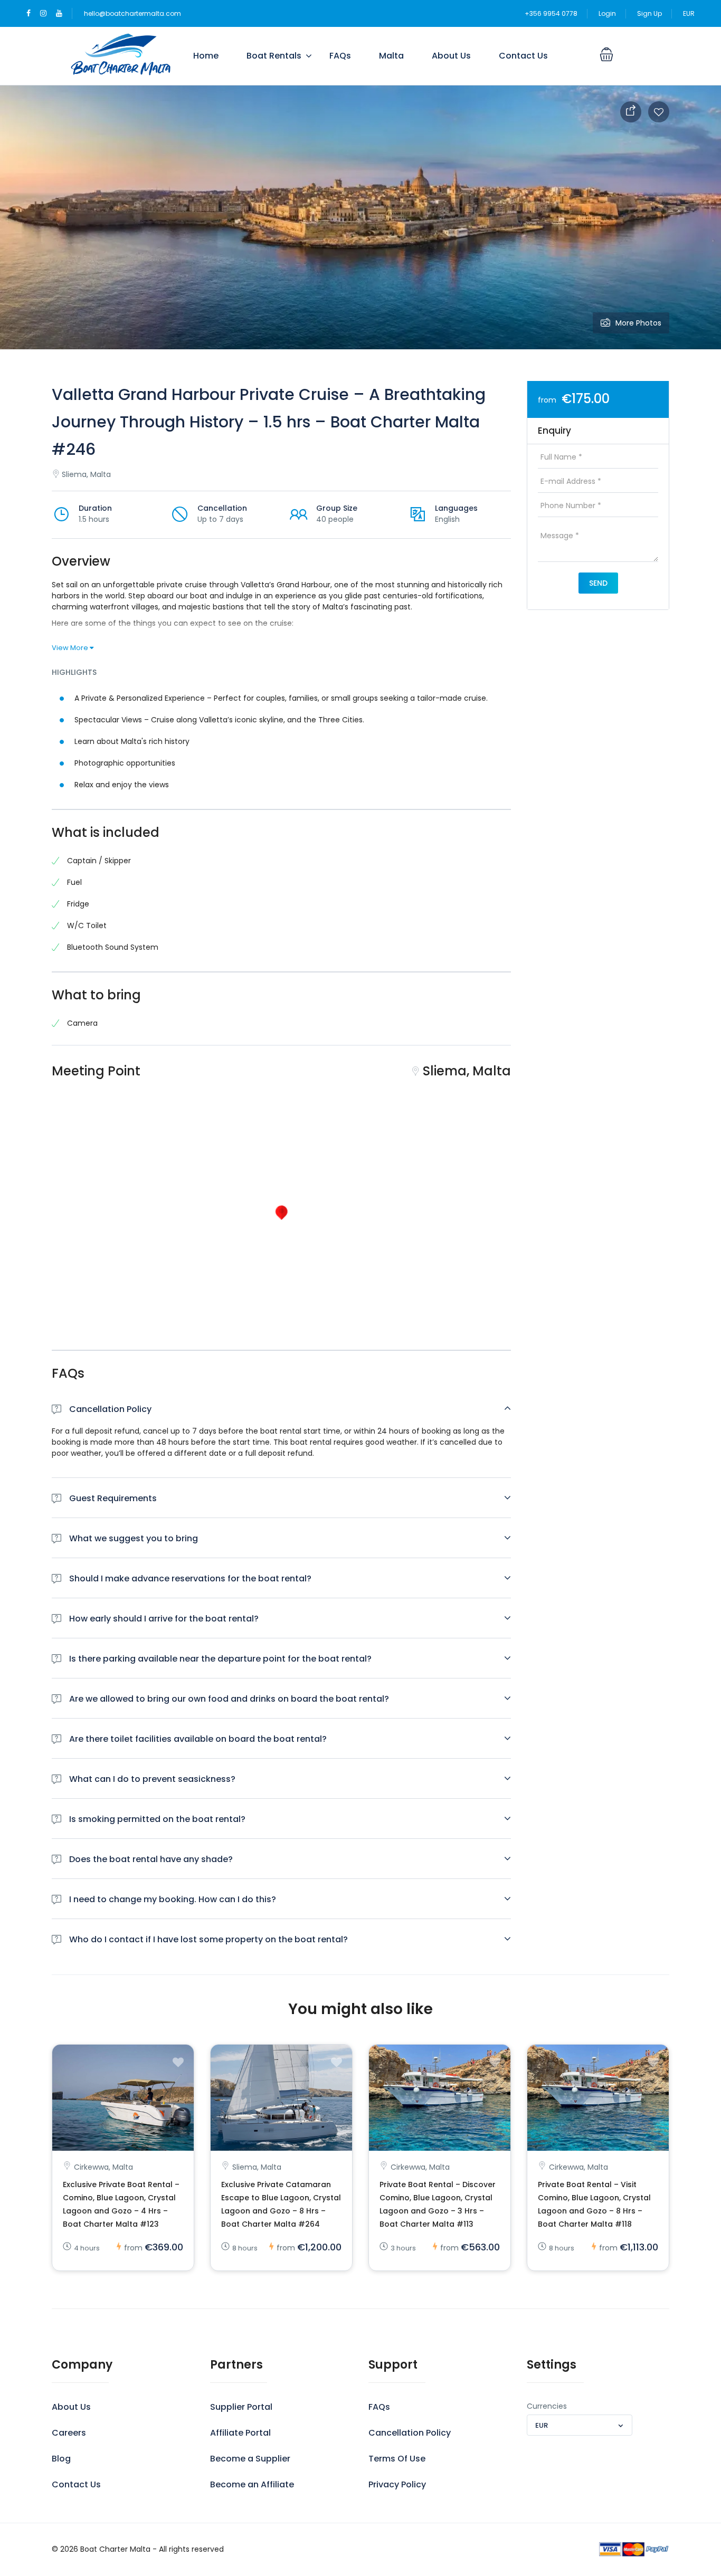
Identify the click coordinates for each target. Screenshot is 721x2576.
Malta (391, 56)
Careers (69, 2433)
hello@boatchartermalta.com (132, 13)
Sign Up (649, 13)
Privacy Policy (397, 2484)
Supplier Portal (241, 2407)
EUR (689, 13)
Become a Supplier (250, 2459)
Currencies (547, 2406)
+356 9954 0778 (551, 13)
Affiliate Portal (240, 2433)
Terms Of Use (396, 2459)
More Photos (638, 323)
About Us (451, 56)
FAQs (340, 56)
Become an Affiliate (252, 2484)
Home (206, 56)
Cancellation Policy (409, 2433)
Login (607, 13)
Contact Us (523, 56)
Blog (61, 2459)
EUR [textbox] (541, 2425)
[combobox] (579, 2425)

┄┄┄┄┄┄┄┄┄┄

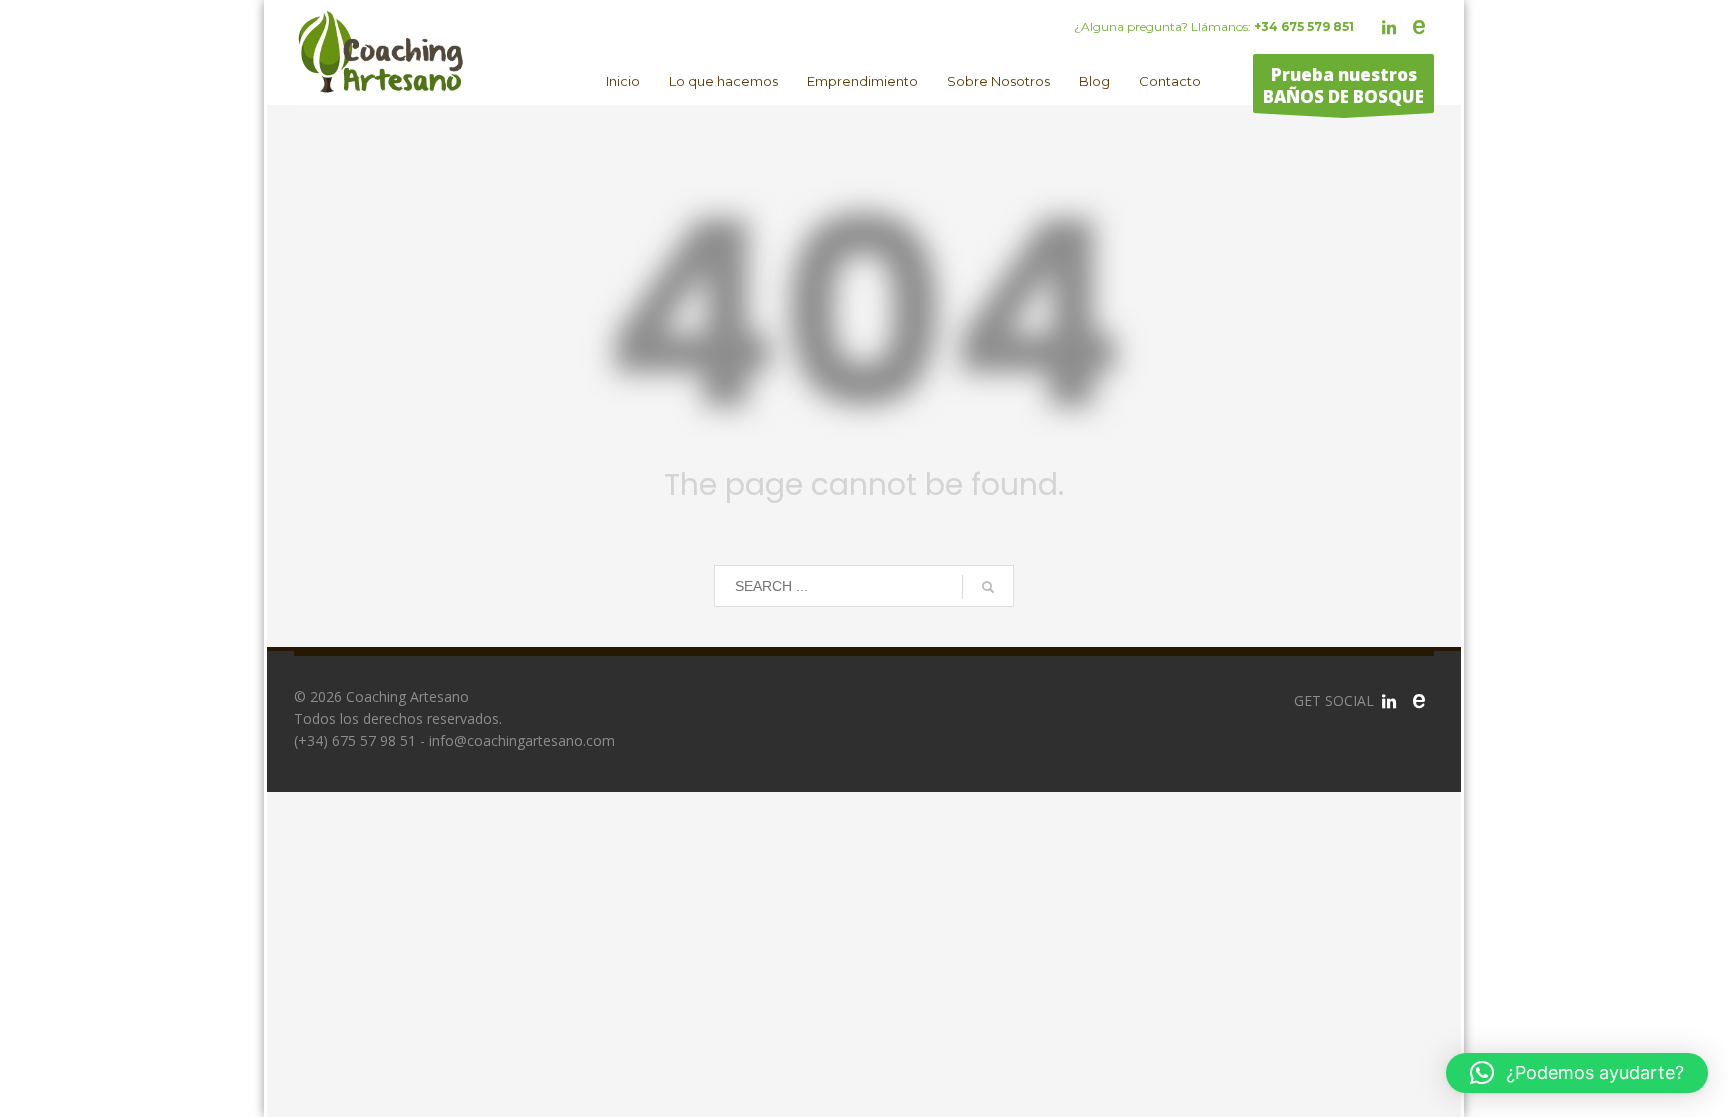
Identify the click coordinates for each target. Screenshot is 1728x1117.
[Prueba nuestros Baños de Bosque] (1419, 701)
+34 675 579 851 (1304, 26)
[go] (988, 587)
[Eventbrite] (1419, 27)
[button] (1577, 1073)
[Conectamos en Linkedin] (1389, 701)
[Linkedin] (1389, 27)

┄┄┄┄┄┄┄┄┄┄

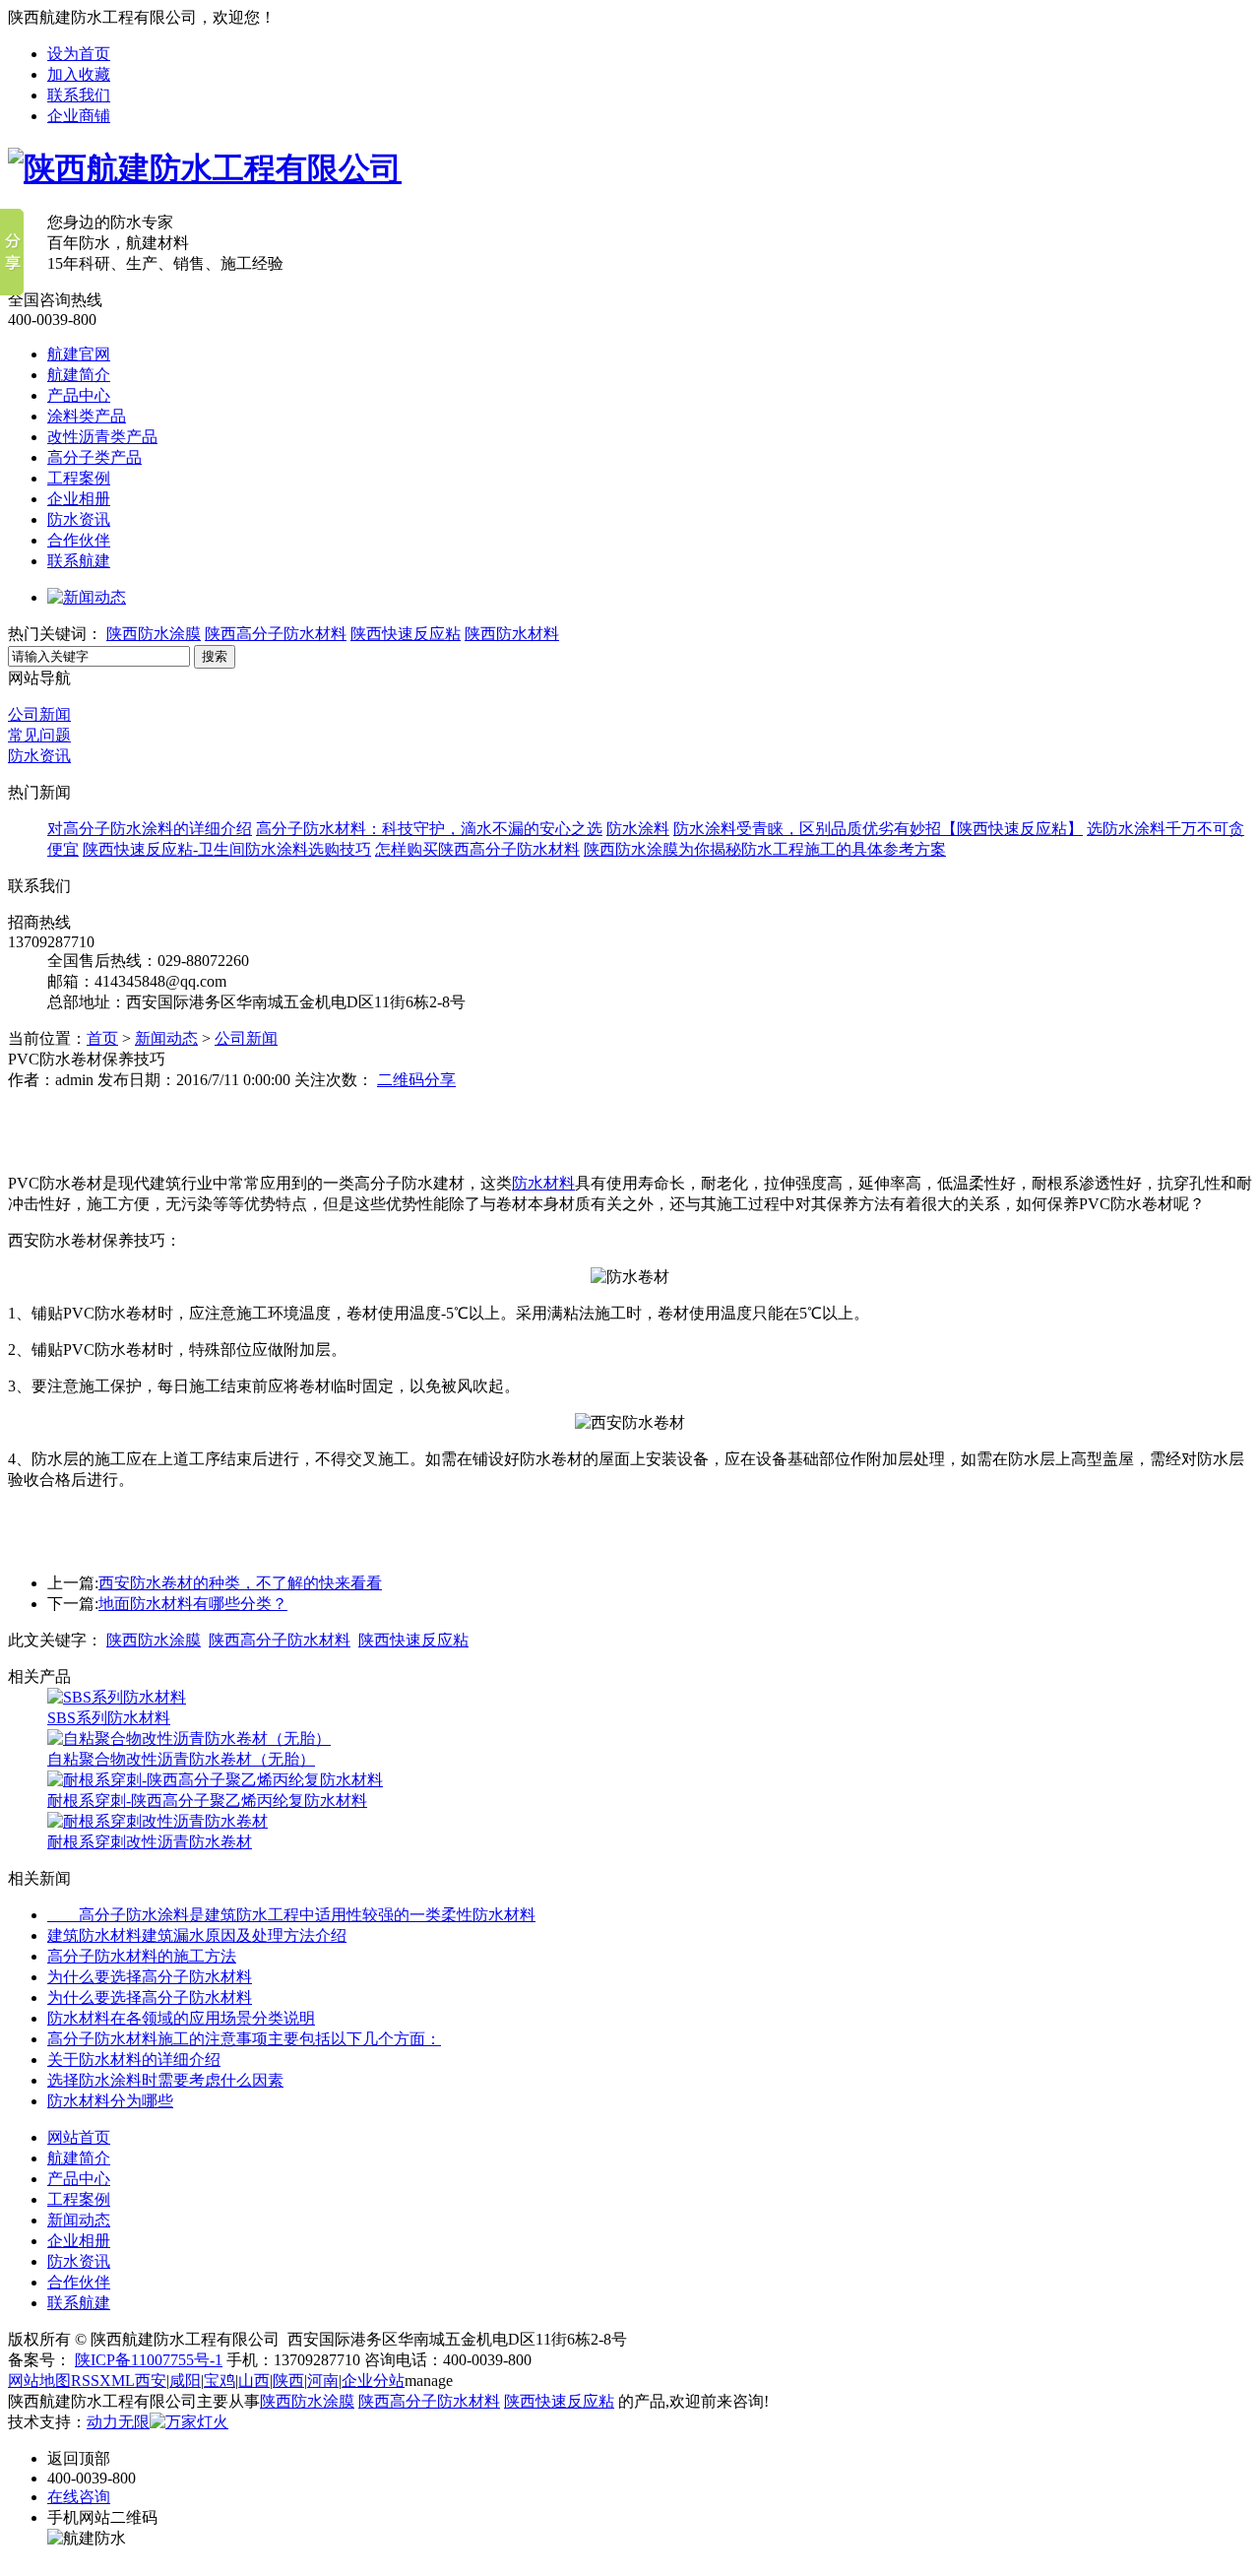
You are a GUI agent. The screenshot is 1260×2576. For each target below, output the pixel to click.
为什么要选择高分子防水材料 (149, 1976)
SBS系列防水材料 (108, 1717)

┄┄┄┄┄┄┄┄┄┄

Task to carry out >>
Could you find every line in the records above that has the string "Policy" and copy it?

Task solution >>
Privacy Policy (397, 2484)
Cancellation Policy (409, 2433)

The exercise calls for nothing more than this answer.